Scottsdale Farmers Market May Lose Its Home This Summer
Old Town's Parking Garage Drama: "Parkingate" Pulls Into the Final Stretch
Scottsdale's planned parking garage at 1st Street and Brown Avenue in Old Town — affectionately dubbed "Parkingate" by locals — is officially rolling forward, and no mayor's objection or petition drive seems to be slowing it down.
Designs for the expanded "Corral" garage are being unveiled Thursday, March 12, at the Civic Center Library Auditorium. The project would expand the existing two-level structure to four levels, adding somewhere between 160 and 183 parking spaces depending on which design option the city selects. Both Plan A and Plan B carry a price tag of roughly $15.5 million and are funded through the 2019 voter-approved bond package, which earmarked $20 million specifically for Old Town parking.

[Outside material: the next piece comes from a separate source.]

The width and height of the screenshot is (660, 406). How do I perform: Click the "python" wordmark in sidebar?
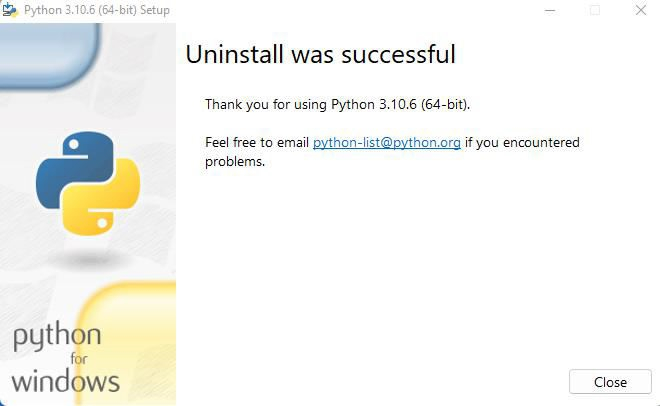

Here's where it gets spicy. Mayor Lisa Borowsky has been loudly opposed to the project almost since she took office, reportedly telling a town hall that she "took three swings at the parking garage and struck out." The city council's four-member voting bloc has consistently overruled her efforts to pause, redirect, or debate the project — including voting down her motion for a new parking study and rejecting a proposed Old Town task force in January. A petition with more than 7,000 signatures against the garage? Also overruled.
Opponents argue the garage will tower over the Old Adobe Mission — Scottsdale's oldest standing church — and push out the beloved weekly farmers market. Supporters counter that Old Town desperately needs more parking, and that voters literally approved the funding years ago.
Construction is slated to begin this summer and wrap up in spring 2027. The architects are offering two design styles: "Western" and "Adobe." Because in Scottsdale, even a parking garage gets an aesthetic.